Proving the Business Case for the Internet of Things

Cleveland Clinic researchers use AI to personalise radiation therapy

Steve Rogerson
July 9, 2019

Cleveland Clinic and Siemens Healthcare researchers are using artificial intelligence (AI) to improve the success rate of radiation therapy for cancer patients and reduce the side effects.
The researchers are using AI to analyse medical scans and health records to personalise the dose of radiation therapy used to treat cancer patients.
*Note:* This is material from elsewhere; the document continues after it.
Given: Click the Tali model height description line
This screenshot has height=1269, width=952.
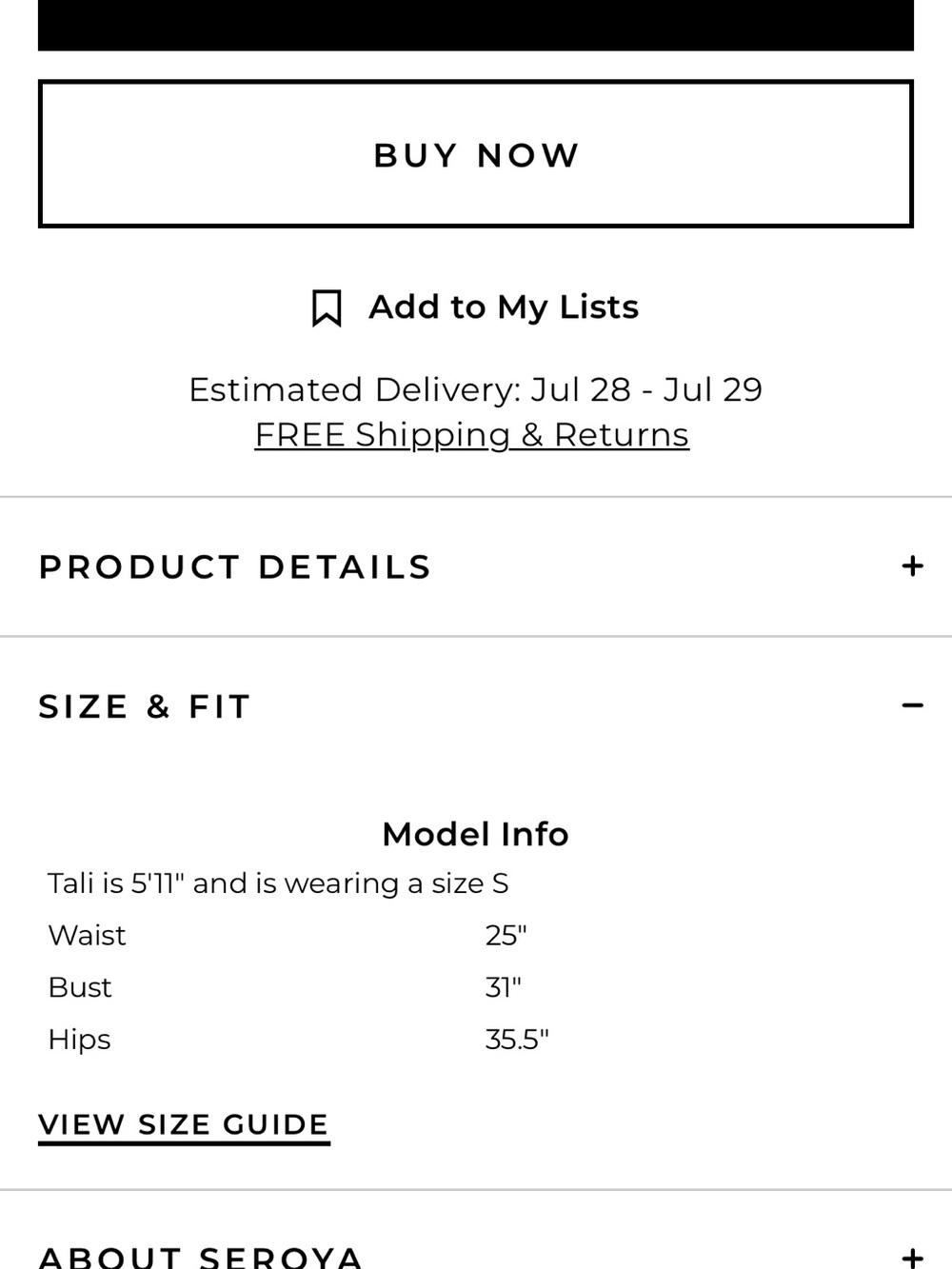Looking at the screenshot, I should tap(278, 883).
In an article in The Lancet Digital Health, the research team explains how it has developed an AI framework based on patient computerised tomography (CT) scans and electronic health records. This AI framework is the first to use medical scans to inform radiation dosage, moving the field forward from using generic dose prescriptions to more individualised treatments.
Currently, radiation therapy is delivered uniformly. The dose delivered does not reflect differences in individual tumour characteristics or patient-specific factors that may affect treatment success. The AI framework begins to account for this variability and provides individualised radiation doses that can reduce the treatment failure probability to less than five per cent.
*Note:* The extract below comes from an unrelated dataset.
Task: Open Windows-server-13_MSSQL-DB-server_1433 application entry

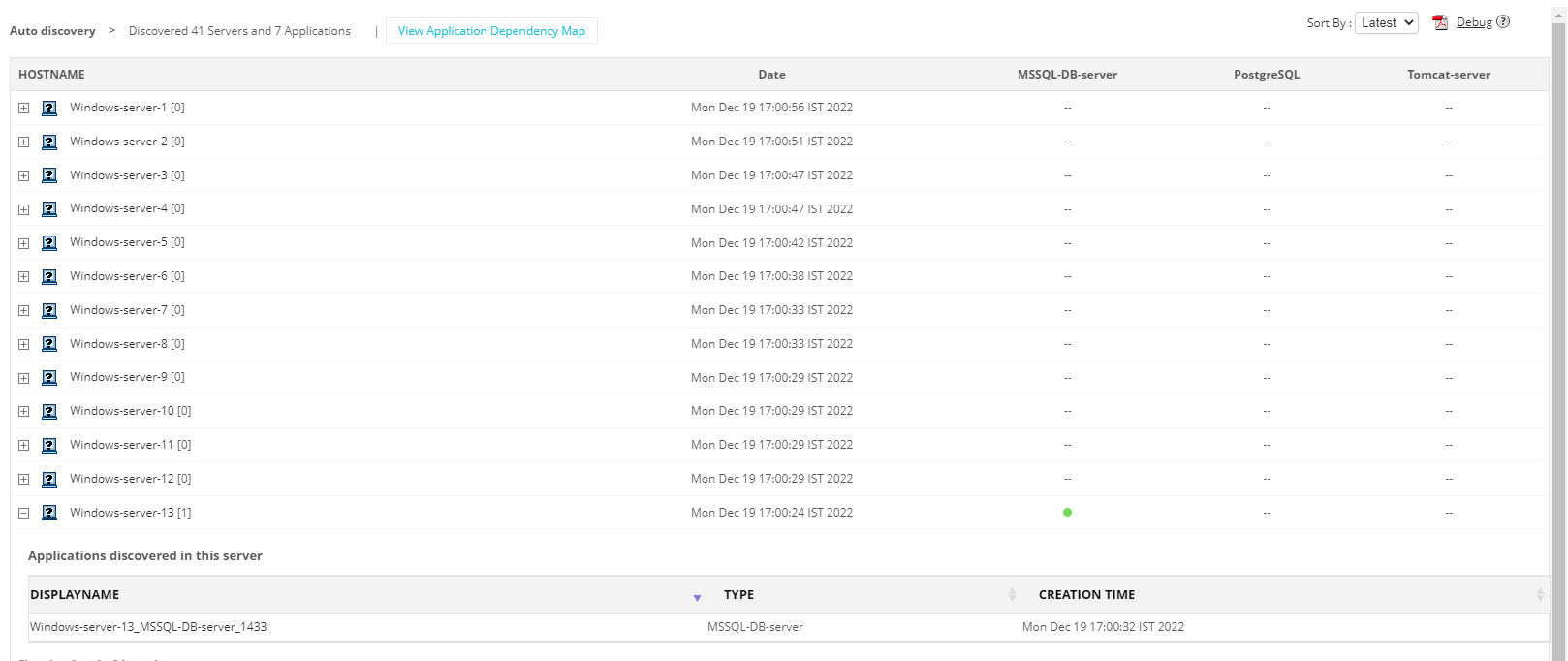Action: 148,627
“While highly effective in many clinical settings, radiotherapy can greatly benefit from dose optimisation capabilities,” said lead author Mohamed Abazeed (pictured), a radiation oncologist at Cleveland Clinic’s Taussig Cancer Institute and a researcher at the Lerner Research Institute. “This framework will help physicians develop data-driven, personalised dosage schedules that can maximise the likelihood of treatment success and mitigate radiation side effects for patients.”
The framework was built using CT scans and the electronic health records of 944 lung cancer patients treated with high-dose radiation. Pre-treatment scans were input into a deep-learning model, which analysed the scans to create an image signature that predicts treatment outcomes. Using mathematical modelling, this image signature was combined with data from patient health records – which describe clinical risk factors – to generate a personalised radiation dose.
“The development and validation of this image-based, deep-learning framework is exciting because not only is it the first to use medical images to inform radiation dose prescriptions, but it also has the potential to directly impact patient care,” said Abazeed. “The framework can ultimately be used to deliver radiation therapy tailored to individual patients in everyday clinical practices.”
There are several factors that set this first-of-its-kind framework apart from other similar clinical machine learning algorithms and approaches. The technology developed by the team uses an artificial neural network that merges classical approaches of machine learning with the power of a modern neural network. The network determines how much prior knowledge to use to guide predictions about treatment failure. The extent that prior knowledge informs the model is tuneable by the network.
This hybrid approach is suitable for clinical applications since most clinical datasets in individual hospitals are more modest in sample size compared with non-clinical datasets used to make other well-known AI predictions, such as online shopping or ride-sharing.
Additionally, this framework was built using one of the largest datasets for patients receiving lung radiotherapy, rendering greater accuracy and limiting false findings. Lastly, each clinical centre can use its own CT datasets to customise the framework and tailor it to the specific patient population.
“Machine learning tools, including deep learning, are poised to play an important role in healthcare,” said Abazeed. “This image-based information platform can provide the ability to individualise multiple cancer therapies but more immediately is a leap forward in radiation precision medicine.”
This study, which was done in collaboration with Siemens Healthcare, was funded by a National Institutes of Health grant to Abazeed, the National Cancer Institute, American Lung Association, Siemens Healthcare and VeloSano (Cleveland Clinic’s flagship philanthropic initiative) to advance cancer research.